Mad About Science: Diamonds

By Brenden Bobby
Reader Columnist

In 1953, Marilyn Monroe famously proclaimed that “Diamonds are a girl’s best friend” (though the song is actually from 1949.).

Turns out, diamonds are a lot of people’s best friend, from scientists to engineers and construction workers, too.

Diamonds are a collection of carbon molecules, neatly stacked and hardened by the culmination of over a billion years of heat and pressure. Contrary to popular belief, the diamonds we have today don’t come from coal, despite both of them being carbon. All diamonds we have now are at least 1.1 billion years old, making them at least 600 million years older than the first plants, which would go on to decompose and be pressed into coal by geological forces.

We know coal can exist as low as about two miles underground. Diamonds, meanwhile, originate from as far as 100 miles beneath the Earth’s surface. Now, we haven’t dug down that far for technological and practical reasons, so how do we get diamonds?

Volcanism. Most of our diamonds are encased in other rock that’s forced from the mantle to the crust by magma vents.
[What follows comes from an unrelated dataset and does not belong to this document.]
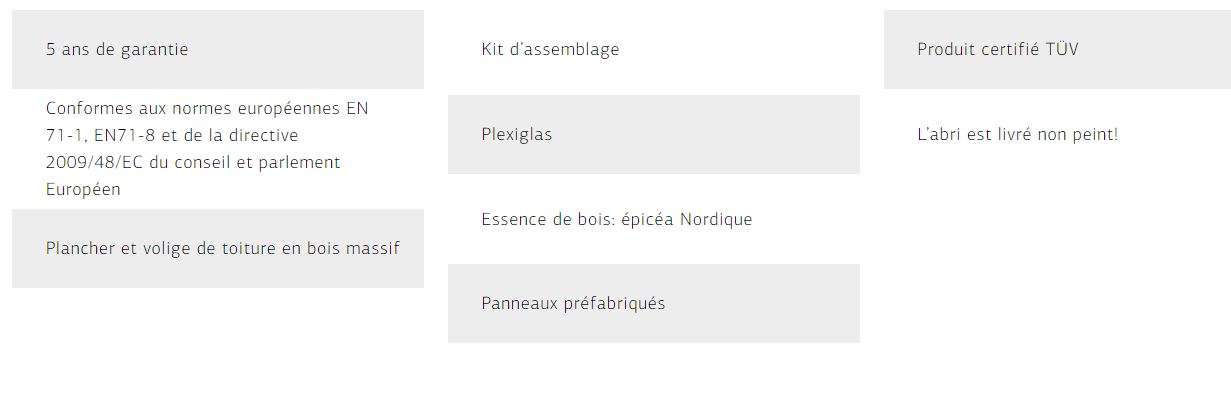Screen dimensions: 1231x416
Task: Click the word 'garantie' in first box
Action: (x=154, y=49)
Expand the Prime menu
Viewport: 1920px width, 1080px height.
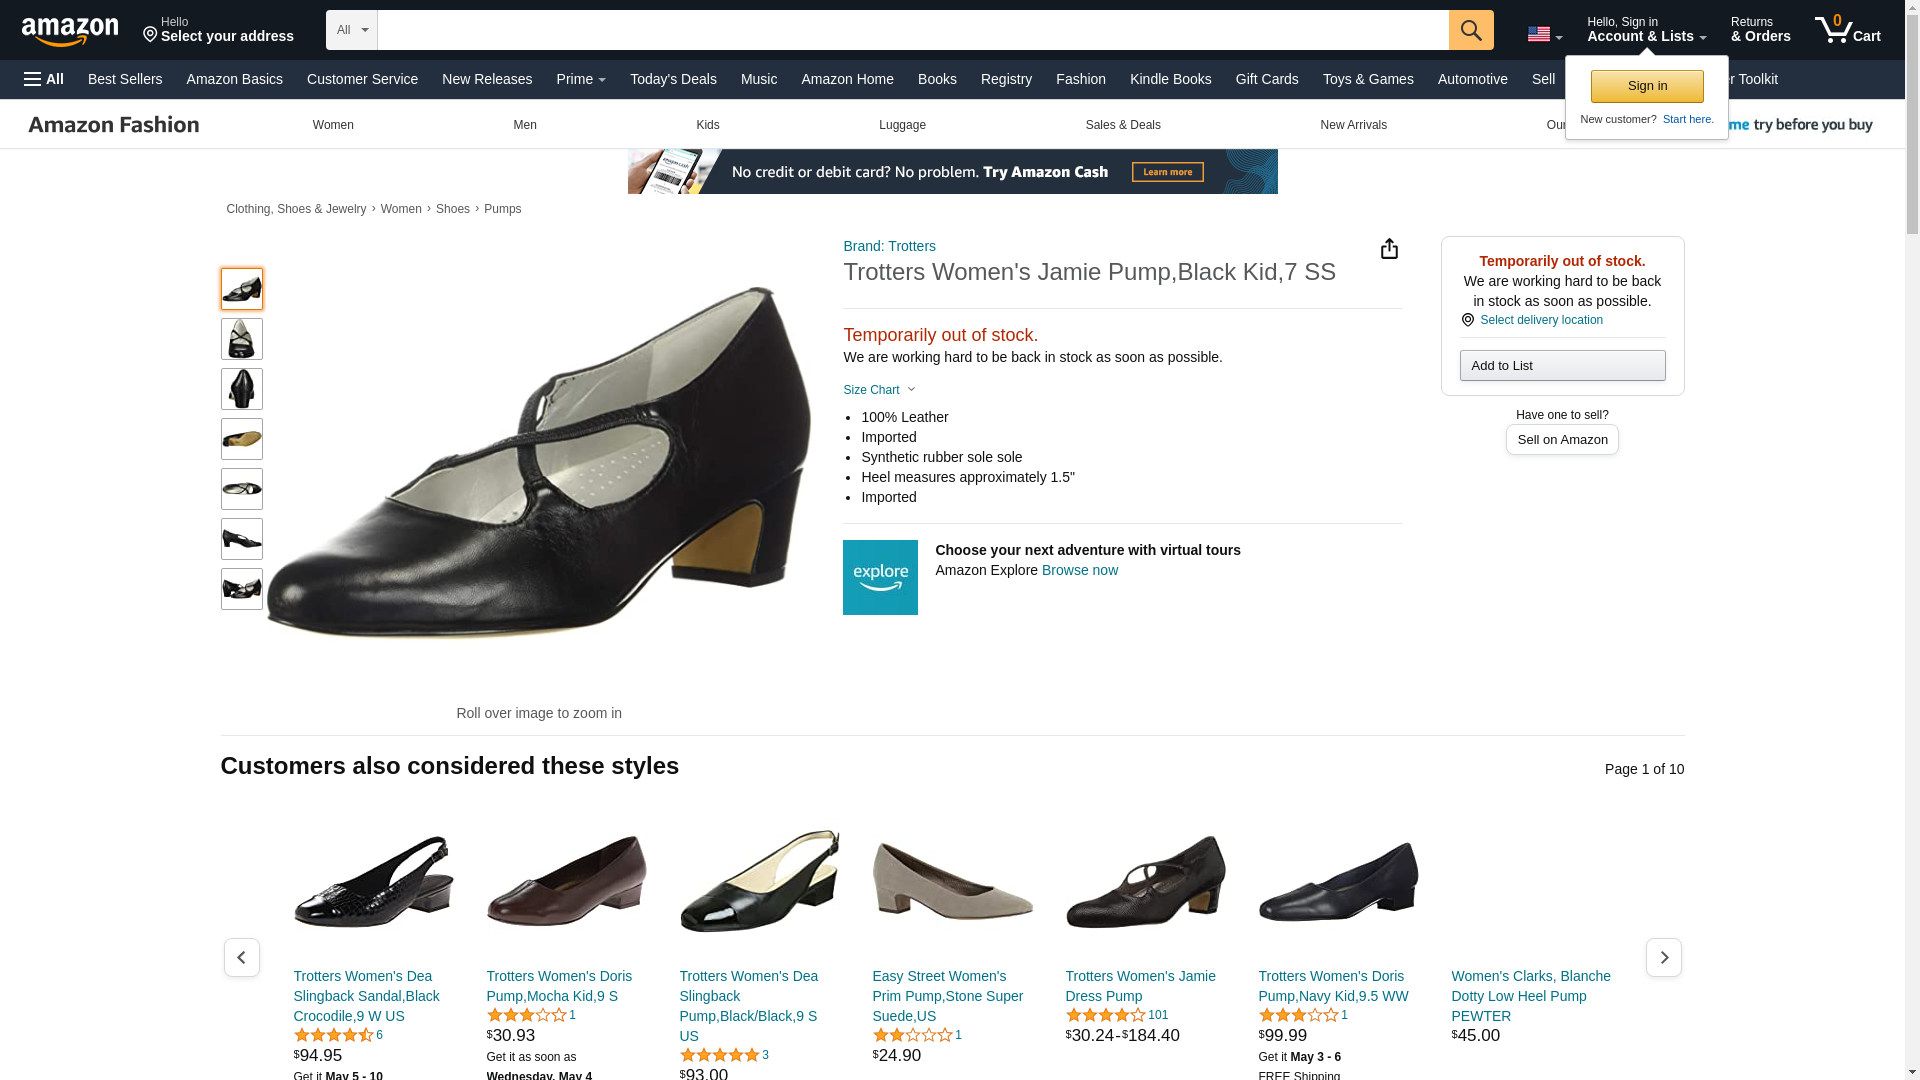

It’s kind of like an elevator, if the elevator were made of 1,500-degree magma, which is about as uncomfortable as most crowded elevators I’ve been on.

Diamonds are most famous for their looks. I mean, check them out. They’re beautiful!

We cut them like that on purpose, they don’t just pop out of the ground like that. In fact, most of our diamond supply is actually used for industrial and mining purposes. Diamond is, after all, the hardest substance we’ve managed to dig up.

Diamond is hard and clear, making it great for all sorts of zany applications. Diamond blade saws are sharp, efficient, and don’t take smack talk from anyone. (Take that, unattended digit!). Diamond grinders can grind anything, including other diamonds. We even have diamond-edged cooking knives. Why? Why not! Cleave that turducken in twain like a Viking warlord!

One of the coolest applications for diamond is called a Diamond Anvil Cell. Essentially, it’s two diamonds rigged to press against one another (There’s a lot more to this, so look it up!) to exert insane amounts of pressure. I’m not talking, “Ouch, you pinched me!” I’m saying it may be possible to use one of these puppies to smash hydrogen gas into metallic hydrogen.

That’s a process that, in nature, only occurs at the heart of gas giants.

Even more awesome, since diamonds are clear, you can use a laser to heat what you’re trying to smash, creating incredible heat and pressure to create things like, oh, I don’t know.

More diamonds.

Creating diamond is a lucrative business, and one we’re getting a heck of a lot better at doing. We are currently making diamonds that are so convincing, only trained gemologists can tell them apart from real diamonds by using special tools.

We live short lives, and we don’t have a billion years to wait around. I want my diamond beard trimmer yesterday!

Anything this awesome, this rare, that can be used for this many things surely doesn’t have a clean track record. The history of the diamond is not a rosy picture. I mean, who hasn’t heard of the term blood diamond?

Blood diamonds are diamonds mined in unstable countries, like Sierra Leone, where international buyers fund warlords that capitalize on cheap (or slave) labor to mine diamonds for next to nothing.

World governments have been getting better about tracking and monitoring diamond trade to help cut down on these revolting practices, but they still continue, and likely will for as long as someone has a demand for diamonds.

However, while reducing legal channels may increase the value, synthesizing on an industrial scale would have the opposite effect.

Who would pay thousands for a stone and thousands to transport it when you can pay thousands for a stone, and 50 cents to have it mailed to you from Ohio?

Diamonds are pure carbon, who’s to say that synthesis couldn’t also play a part in reversing a changing climate? If you pull CO2 out of the air, are able to split and collect it into C and O2, use the C to make diamond-edged eating utensils while breathing some nice, fresh air.

The guy that figures out that process will have a lot of best friends. Diamonds will certainly be among them.